Welcome new to smoke.

I'm no expert on it, but basically seasoning a smoker gets rid of the "junk odors" inside - all the new stuff stinks. So you want to first follow the manufacturers instructions from the book.. then burn it.. books don't know everything. Usually you will "burn in" the smoker. After burning in I like to smoke something like regular store bought, sliced bacon that will maybe splatter a bit to give the smoker that good used look and hold in the "good smoke" smells.. after this it only gets better.

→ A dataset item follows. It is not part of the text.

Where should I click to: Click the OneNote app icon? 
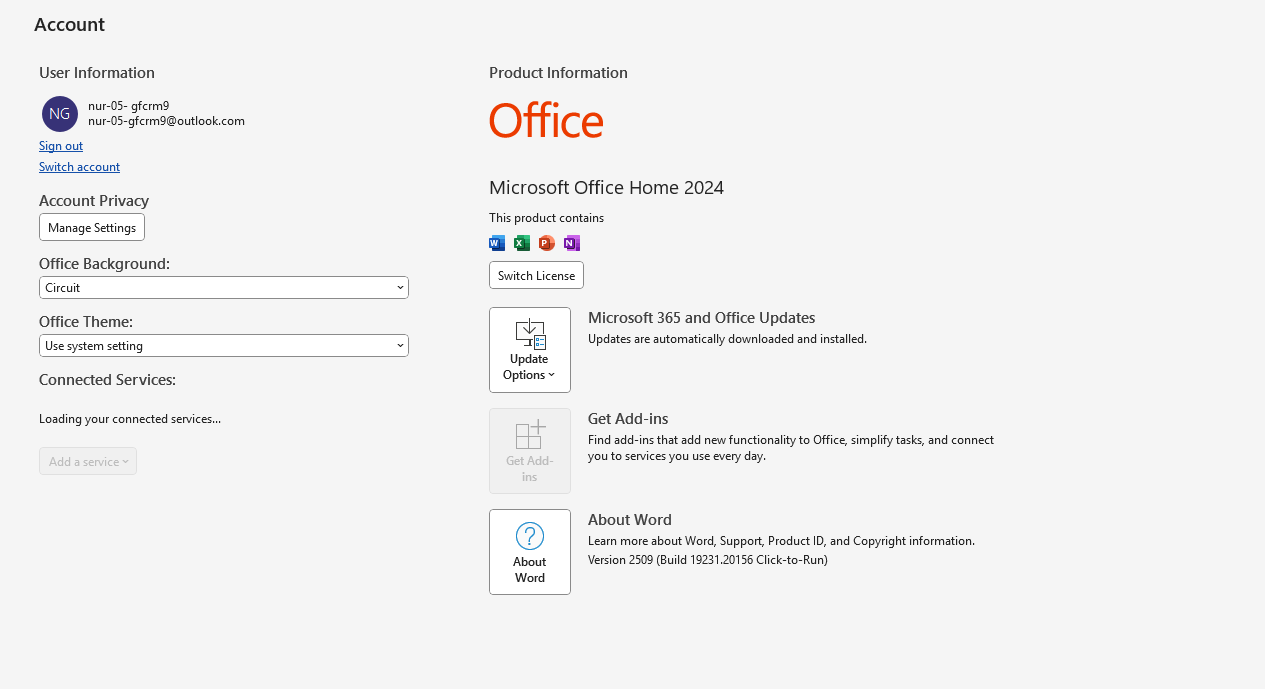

That's my humble opinion.. others will post too. If you don't know something then ask these people are great.

Again welcome


----------



## ultramag (Dec 3, 2006)

Welcome to SMF new to smoke!!! 

Seasoning your smoker also is a rust preventative so you for sure wanna get it done. They will rust fast. What model Oky Joe ya got?


----------



## Dutch (Dec 4, 2006)

new to smoke, seasoning your smoker is a Must Do! As has been mentioned, it burns off the impurities and seals the pore of the metal to prevent rusting.

The best way to apply your oil is to use a spray bottle and a new 4 inch paint brush. Spay the interior of your smoker with vegetable oil and then go over the interior with the paint brush and make sure to get oil into evey nook and cranny. Fire that smoker up and let that oil burn in.


----------



## new to smoke (Dec 5, 2006)

------------

It's a Longhorn model.  The smoke chamber measures 20"x40" and the fire box measures 20"x20".  I seasoned the smoker last night and it's ready to go.  Hopefully I'll be making good bbq this coming weekend.


----------



## ultramag (Dec 5, 2006)

Nice pit *new to smoke*. It is basically the same one I'm looking at I think. The guy that used to be a foreman (I think) at Oky Joe and some old employees are building again under the name Horizon. Marshall RD is the model I'm looking at. It is 20x44 cook chamber and 20x22 firebox. Hoping to get a new smoker next Spring but not sure what way I wanna go. 

I look forward to seeing some pics of and hearing about yours!  8)


----------